**Exercise aim**.
Whenever a line of the records below contains the word "computer", copy that line.

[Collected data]
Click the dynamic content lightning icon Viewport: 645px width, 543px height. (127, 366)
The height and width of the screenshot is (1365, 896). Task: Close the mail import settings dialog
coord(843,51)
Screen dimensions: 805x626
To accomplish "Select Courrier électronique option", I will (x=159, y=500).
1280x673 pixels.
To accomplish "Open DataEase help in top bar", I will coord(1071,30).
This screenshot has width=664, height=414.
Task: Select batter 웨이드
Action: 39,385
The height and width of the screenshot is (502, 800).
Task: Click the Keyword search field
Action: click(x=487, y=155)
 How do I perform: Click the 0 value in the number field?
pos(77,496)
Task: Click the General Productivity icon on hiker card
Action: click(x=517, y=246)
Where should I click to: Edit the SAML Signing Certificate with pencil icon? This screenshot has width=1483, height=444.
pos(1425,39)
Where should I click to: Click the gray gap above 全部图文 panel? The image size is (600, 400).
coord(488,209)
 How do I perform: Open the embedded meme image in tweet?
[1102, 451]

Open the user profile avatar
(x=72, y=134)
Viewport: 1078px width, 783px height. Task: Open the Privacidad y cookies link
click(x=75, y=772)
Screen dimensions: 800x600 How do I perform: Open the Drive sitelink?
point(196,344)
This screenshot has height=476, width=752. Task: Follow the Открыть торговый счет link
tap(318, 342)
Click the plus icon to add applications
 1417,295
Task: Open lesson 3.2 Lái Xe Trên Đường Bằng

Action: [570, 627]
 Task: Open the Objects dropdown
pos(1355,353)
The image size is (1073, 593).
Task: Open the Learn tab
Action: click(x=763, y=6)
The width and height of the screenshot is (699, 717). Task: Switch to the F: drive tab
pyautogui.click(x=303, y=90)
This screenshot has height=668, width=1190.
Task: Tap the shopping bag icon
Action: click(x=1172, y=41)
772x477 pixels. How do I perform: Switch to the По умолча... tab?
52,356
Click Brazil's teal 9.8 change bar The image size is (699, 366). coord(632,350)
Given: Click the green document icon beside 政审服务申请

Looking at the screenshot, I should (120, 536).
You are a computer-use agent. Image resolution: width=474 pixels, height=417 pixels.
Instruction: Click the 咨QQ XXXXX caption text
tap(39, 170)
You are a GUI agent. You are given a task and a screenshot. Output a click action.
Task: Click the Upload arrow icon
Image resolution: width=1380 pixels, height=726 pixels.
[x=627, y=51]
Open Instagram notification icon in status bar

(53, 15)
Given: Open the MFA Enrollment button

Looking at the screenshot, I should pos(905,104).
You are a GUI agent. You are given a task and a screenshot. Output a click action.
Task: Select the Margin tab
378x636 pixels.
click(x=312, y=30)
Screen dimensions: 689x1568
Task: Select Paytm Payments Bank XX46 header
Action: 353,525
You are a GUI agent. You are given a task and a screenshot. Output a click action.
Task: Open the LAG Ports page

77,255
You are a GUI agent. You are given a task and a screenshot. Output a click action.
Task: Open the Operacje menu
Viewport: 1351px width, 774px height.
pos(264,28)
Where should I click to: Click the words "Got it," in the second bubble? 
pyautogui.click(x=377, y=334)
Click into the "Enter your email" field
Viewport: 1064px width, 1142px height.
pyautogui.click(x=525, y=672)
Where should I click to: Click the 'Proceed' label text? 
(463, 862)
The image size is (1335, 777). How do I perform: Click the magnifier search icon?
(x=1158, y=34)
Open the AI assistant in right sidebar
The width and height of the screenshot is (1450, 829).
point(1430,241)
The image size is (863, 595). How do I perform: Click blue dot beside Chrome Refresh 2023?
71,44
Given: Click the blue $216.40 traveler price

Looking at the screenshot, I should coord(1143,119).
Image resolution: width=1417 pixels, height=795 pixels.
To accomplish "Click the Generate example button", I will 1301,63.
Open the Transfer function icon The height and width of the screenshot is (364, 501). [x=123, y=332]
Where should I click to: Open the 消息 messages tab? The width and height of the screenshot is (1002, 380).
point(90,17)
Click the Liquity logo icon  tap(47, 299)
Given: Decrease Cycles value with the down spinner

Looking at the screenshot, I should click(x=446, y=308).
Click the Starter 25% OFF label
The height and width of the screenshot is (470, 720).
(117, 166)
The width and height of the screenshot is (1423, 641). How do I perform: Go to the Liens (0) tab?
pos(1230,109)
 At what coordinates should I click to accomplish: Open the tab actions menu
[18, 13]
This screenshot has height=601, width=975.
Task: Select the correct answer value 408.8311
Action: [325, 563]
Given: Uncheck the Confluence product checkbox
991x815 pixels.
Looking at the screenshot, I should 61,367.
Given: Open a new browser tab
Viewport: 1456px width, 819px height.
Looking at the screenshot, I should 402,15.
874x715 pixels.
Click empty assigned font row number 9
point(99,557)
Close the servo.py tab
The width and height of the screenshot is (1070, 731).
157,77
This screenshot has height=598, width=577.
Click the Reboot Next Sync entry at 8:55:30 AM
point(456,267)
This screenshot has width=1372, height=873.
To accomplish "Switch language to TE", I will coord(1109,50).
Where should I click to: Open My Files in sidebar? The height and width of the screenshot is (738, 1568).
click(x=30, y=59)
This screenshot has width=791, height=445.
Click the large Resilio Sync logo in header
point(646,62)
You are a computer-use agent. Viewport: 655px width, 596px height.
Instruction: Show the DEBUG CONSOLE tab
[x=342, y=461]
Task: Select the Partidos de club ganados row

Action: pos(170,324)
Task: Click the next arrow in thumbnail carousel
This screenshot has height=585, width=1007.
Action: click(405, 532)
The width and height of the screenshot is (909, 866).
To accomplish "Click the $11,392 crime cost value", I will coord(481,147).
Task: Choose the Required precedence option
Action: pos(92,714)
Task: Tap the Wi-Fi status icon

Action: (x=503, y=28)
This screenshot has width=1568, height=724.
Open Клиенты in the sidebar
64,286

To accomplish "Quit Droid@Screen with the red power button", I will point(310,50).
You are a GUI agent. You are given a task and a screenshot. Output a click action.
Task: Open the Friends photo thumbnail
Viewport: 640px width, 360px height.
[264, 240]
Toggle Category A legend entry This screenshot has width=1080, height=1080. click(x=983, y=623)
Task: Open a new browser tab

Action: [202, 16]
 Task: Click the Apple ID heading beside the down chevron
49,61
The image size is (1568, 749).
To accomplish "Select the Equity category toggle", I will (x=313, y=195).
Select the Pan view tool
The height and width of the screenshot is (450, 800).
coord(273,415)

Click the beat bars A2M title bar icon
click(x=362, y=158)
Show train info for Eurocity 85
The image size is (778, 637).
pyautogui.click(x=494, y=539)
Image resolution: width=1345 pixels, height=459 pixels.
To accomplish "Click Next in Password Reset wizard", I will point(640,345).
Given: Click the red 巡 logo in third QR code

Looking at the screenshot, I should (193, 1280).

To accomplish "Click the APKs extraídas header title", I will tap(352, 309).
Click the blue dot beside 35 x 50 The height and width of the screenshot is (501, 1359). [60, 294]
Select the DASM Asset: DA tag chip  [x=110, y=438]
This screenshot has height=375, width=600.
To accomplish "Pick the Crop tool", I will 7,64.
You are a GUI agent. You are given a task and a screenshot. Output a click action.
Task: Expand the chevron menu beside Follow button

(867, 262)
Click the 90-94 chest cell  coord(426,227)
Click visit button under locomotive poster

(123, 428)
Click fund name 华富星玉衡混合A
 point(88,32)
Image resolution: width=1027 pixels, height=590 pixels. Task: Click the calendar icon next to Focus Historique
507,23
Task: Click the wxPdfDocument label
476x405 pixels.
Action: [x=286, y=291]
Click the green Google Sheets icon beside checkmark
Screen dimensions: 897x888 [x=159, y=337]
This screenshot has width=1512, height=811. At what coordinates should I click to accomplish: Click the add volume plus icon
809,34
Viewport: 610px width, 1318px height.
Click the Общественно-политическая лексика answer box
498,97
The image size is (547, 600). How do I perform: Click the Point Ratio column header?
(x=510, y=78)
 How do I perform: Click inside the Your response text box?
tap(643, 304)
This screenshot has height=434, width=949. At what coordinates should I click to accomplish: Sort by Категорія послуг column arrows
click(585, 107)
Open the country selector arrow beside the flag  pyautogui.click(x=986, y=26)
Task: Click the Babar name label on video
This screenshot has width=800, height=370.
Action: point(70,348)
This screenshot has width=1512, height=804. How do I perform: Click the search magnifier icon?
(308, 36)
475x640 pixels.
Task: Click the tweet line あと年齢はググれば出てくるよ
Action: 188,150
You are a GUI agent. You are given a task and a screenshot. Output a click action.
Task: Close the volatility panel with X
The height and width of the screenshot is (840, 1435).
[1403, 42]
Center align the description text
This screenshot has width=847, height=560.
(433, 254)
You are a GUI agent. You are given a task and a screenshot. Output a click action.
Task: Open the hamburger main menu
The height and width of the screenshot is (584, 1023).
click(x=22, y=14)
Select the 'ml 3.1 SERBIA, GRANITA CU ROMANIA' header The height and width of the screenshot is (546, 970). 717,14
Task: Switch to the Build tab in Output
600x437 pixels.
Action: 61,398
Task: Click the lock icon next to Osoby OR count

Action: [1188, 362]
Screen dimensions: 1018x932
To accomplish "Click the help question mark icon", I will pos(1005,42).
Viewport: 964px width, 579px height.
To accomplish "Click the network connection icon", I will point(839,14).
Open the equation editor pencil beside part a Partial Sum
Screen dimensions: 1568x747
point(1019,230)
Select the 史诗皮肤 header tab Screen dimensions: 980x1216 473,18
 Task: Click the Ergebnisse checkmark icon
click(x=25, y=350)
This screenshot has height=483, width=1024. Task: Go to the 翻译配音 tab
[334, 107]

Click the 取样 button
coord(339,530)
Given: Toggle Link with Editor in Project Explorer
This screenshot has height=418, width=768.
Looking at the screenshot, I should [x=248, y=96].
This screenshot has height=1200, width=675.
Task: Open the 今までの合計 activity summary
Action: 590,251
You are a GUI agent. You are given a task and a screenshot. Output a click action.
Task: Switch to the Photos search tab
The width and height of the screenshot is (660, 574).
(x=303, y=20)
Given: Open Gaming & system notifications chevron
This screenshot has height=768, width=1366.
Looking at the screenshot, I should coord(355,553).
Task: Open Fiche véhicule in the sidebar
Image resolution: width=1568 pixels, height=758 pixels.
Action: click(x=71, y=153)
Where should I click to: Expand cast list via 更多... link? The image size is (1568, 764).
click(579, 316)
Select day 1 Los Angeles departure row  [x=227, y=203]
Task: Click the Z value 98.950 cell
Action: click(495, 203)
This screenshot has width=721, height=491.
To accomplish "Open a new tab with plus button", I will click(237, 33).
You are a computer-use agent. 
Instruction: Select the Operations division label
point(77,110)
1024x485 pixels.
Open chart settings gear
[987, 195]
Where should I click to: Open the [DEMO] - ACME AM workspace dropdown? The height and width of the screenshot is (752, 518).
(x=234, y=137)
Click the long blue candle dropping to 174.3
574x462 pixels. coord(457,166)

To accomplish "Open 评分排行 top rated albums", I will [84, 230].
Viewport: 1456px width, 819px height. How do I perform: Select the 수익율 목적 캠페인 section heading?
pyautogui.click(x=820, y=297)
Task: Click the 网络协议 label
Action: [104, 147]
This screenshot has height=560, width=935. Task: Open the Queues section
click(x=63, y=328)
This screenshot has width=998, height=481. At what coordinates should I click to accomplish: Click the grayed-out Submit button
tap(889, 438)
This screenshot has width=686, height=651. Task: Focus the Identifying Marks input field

**Output**.
You are a computer-use agent. Image resolution: width=474 pixels, height=417 pixels.
You are a computer-use agent. Viewport: 655px width, 596px height.
You are a computer-use agent. 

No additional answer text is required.